C’est ainsi que le rapport établi par Mme AGUILAR au nom du Conseil des droits de l’homme de l’ONU s’écarte clairement des textes officiels sur lesquels elle dit s’appuyer. L’application de ses « recommandations » provoquerait immanquablement un transfert important de la solidarité collective vers le privé-familial, déjà très sollicité dans la vie au quotidien. Sous couvert de l’émancipation des personnes handicapées, c’est, en réalité, à un recul de la protection sociale auquel nous assisterions.

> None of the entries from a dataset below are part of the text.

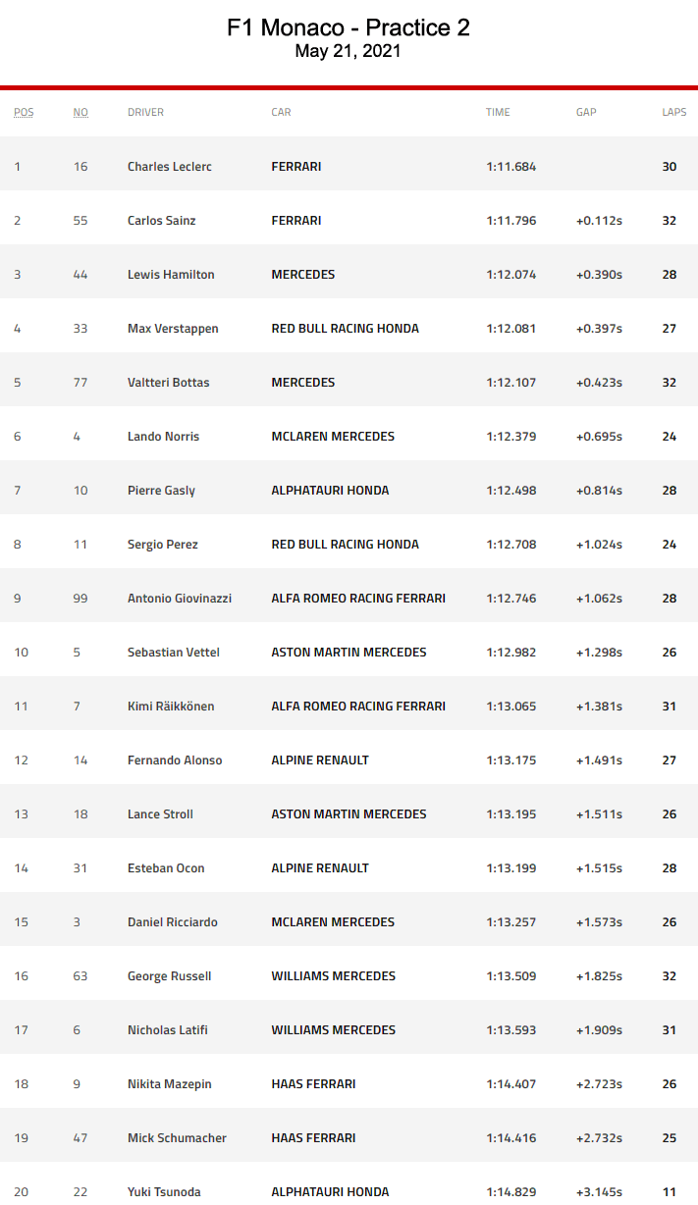Click on Carlos Sainz's name
The width and height of the screenshot is (698, 1205).
point(162,221)
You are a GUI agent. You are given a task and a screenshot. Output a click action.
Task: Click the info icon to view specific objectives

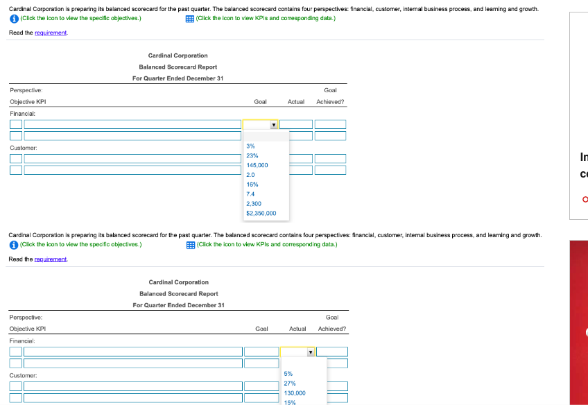14,18
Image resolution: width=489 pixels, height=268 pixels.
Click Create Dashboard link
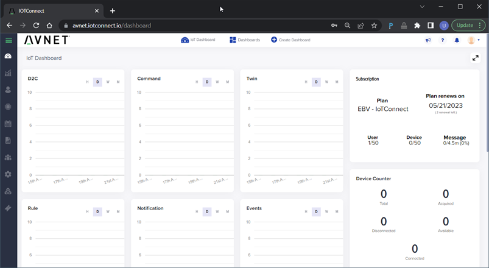point(290,40)
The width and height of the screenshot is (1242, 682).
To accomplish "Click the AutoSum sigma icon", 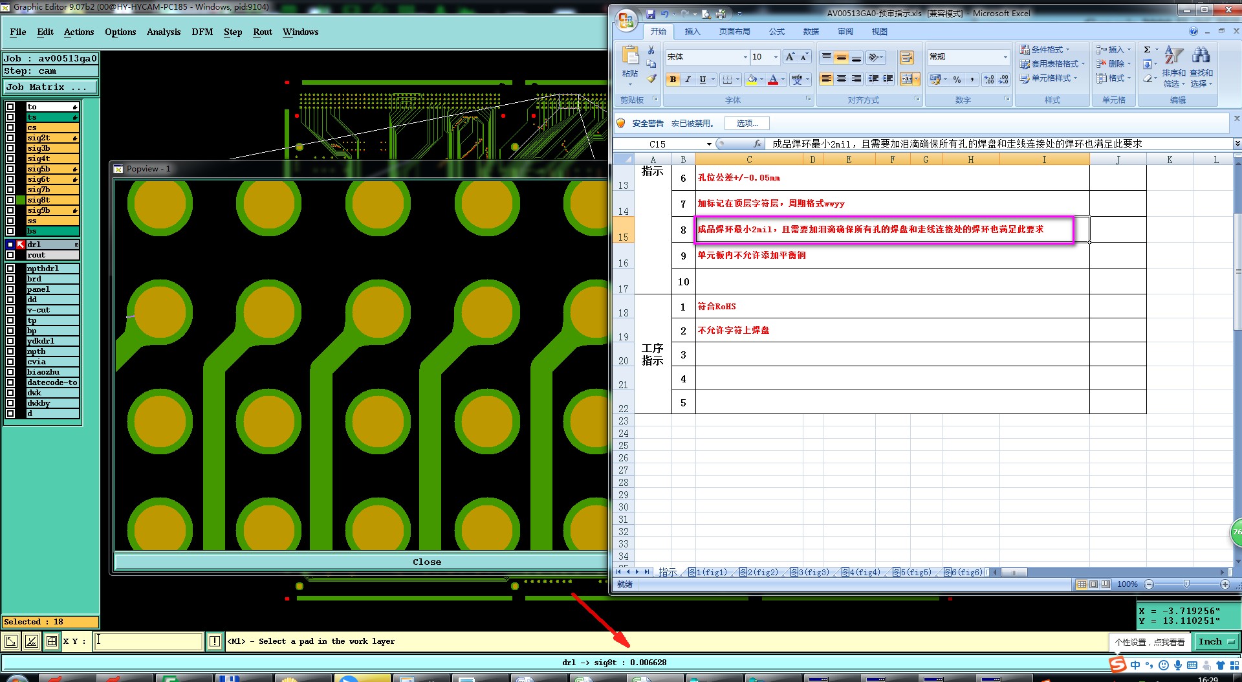I will (1147, 50).
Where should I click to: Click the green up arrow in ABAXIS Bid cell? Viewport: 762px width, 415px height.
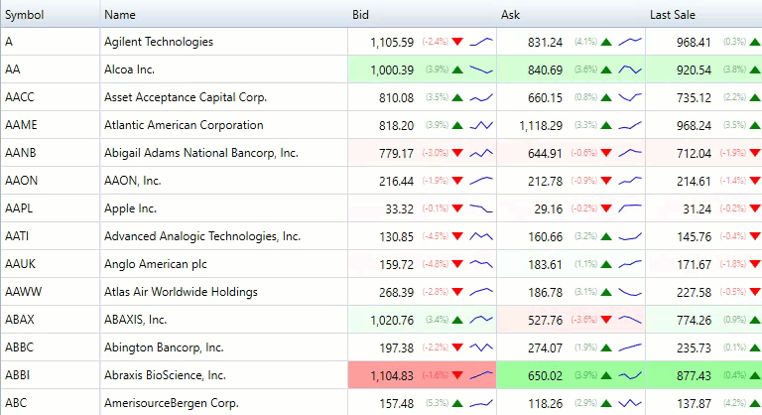click(457, 320)
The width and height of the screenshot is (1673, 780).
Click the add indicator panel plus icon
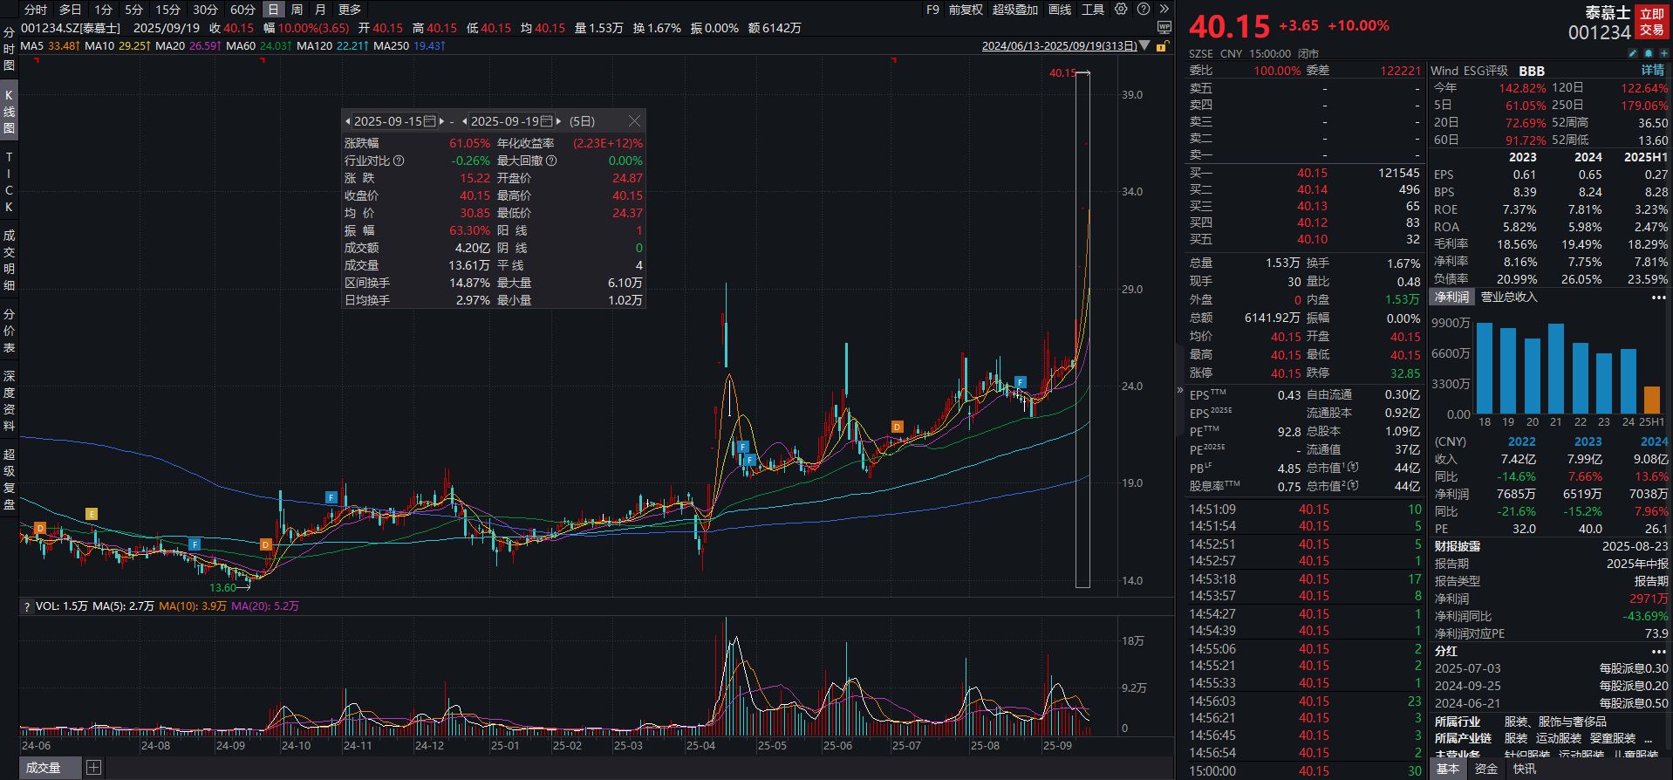coord(93,768)
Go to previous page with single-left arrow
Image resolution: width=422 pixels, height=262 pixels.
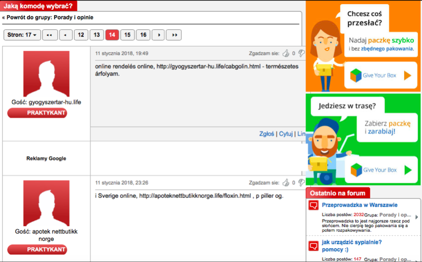[x=66, y=35]
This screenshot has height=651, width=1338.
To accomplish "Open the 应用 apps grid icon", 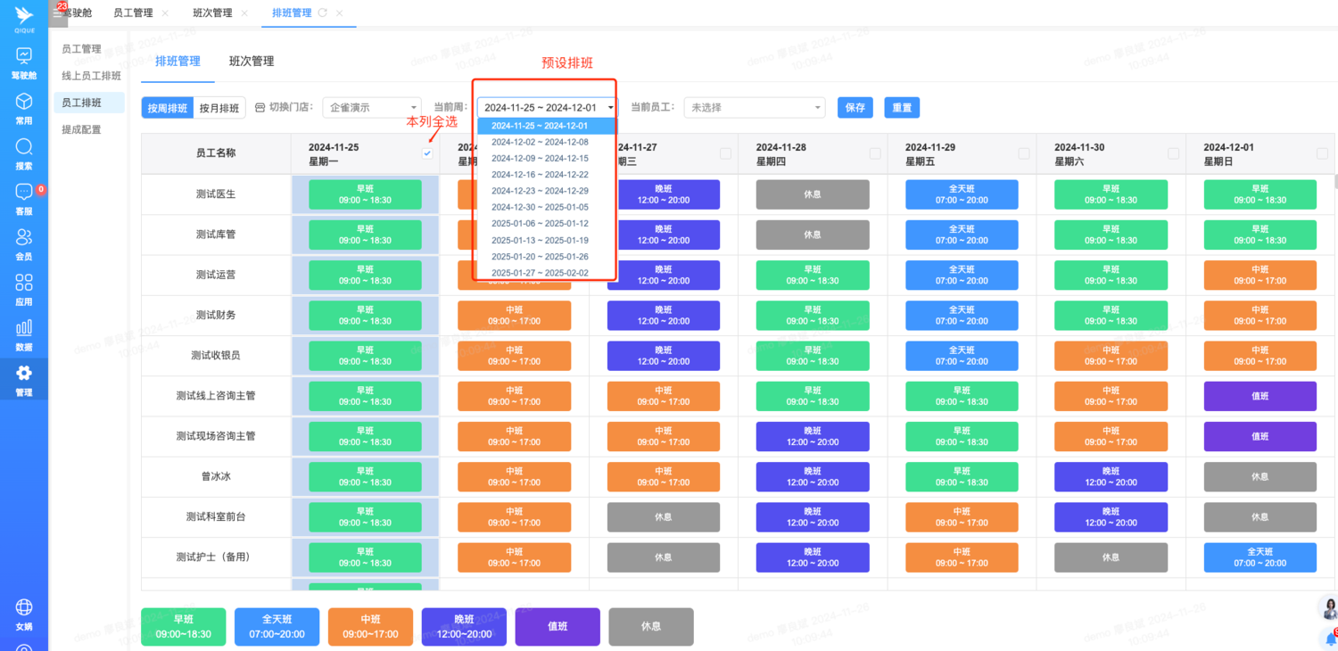I will click(x=24, y=284).
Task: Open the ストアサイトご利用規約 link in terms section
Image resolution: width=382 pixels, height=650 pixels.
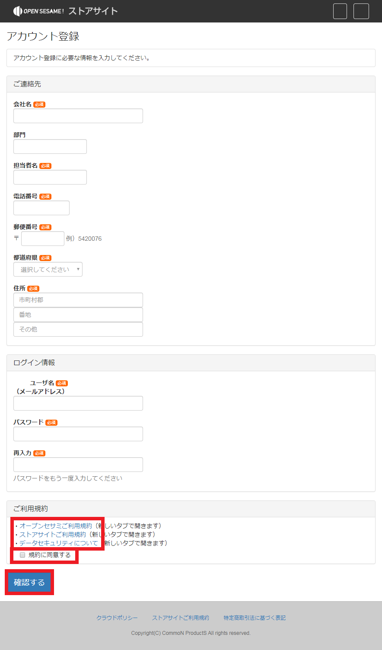Action: [53, 535]
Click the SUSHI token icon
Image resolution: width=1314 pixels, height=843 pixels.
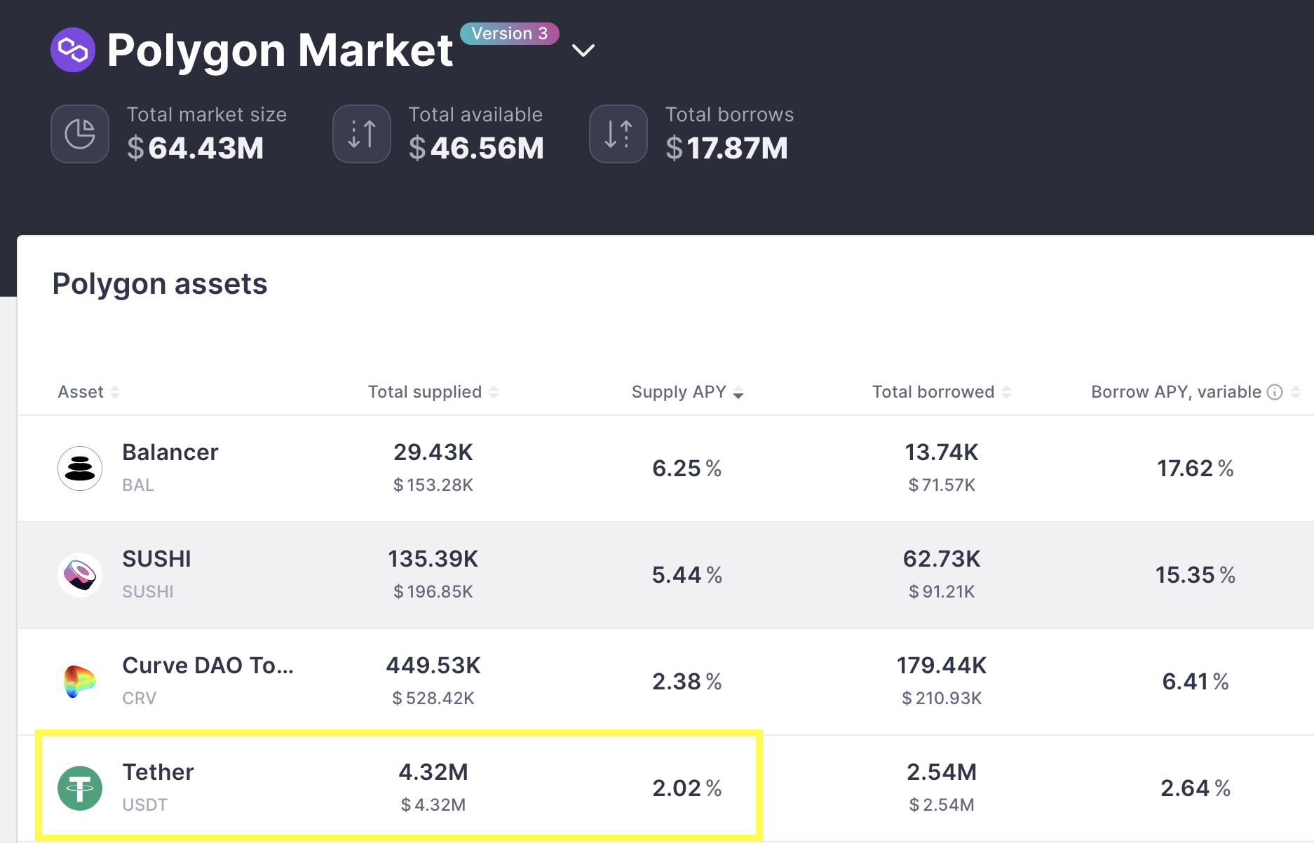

Par ailleurs, est-on bien conscient que les institutions et services médico-sociaux destinés aux personnes handicapées n’existent vraiment que dans les pays riches ayant développé un haut niveau de prise en charge et d’accompagnement des personnes handicapées (Allemagne, France, Belgique, Suède, Pays-Bas…) ? Doit-on y renoncer ?
Faut-il rappeler également que depuis plus d’une vingtaine d’années en France, le développement des services (SESSAD, SAMSAH, SAVS…) a été exponentiel par rapport à la création de places en institutions (mis à part celles recevant des personnes lourdement handicapées et malades), rééquilibrant ainsi l’éventail des réponses toujours plus articulées les unes aux autres en matière d’éducation, de logement et d’emploi ? Faut-il rappeler enfin que les droits des personnes handicapées à un choix de vie (ce n’est pas en fermant des structures qu’il sera respecté !) et des droits au sein des établissements et services (contrats individuels et collectifs, règlement de fonctionnement, individualisation de l’accompagnement, instances de concertation, dont les conseils de la vie sociale…) sont réellement exercés par les personnes handicapées et leurs proches ? En fait, la controverse se situe au niveau d’approches antinomiques à propos de l’inclusion.
En effet, l’inclusion n’est pas un placement physique ; bien au contraire, elle implique un processus humain, psychologique, social et matériel, dans lequel des choix réels de vie, la fluidité et l’ouverture des champs (d’éducation, de vie, de travail…), la normalisation de l’existence, les apprentissages pratiques et les liens socio-relationnels sont conjugués pour proposer un continuum de solutions adaptées, plurielles et évolutives.
L’inclusion se fonde, selon nous, sur l’accessibilité de chacun aux droits de tous, c’est-à-dire ceux de bénéficier d’une éducation, de la scolarisation, d’une formation, d’une occupation sociale ou d’un emploi valorisés ou encore d’un habitat adapté. Ce n’est donc pas le lieu où s’exercent ces droits qui est prédominant ; c’est la construction d’un éventail de réponses protégées, assistées, semi-intégrées, accompagnées ou ordinaires qui permettra l’accès aux droits fondamentaux et au choix d’existence.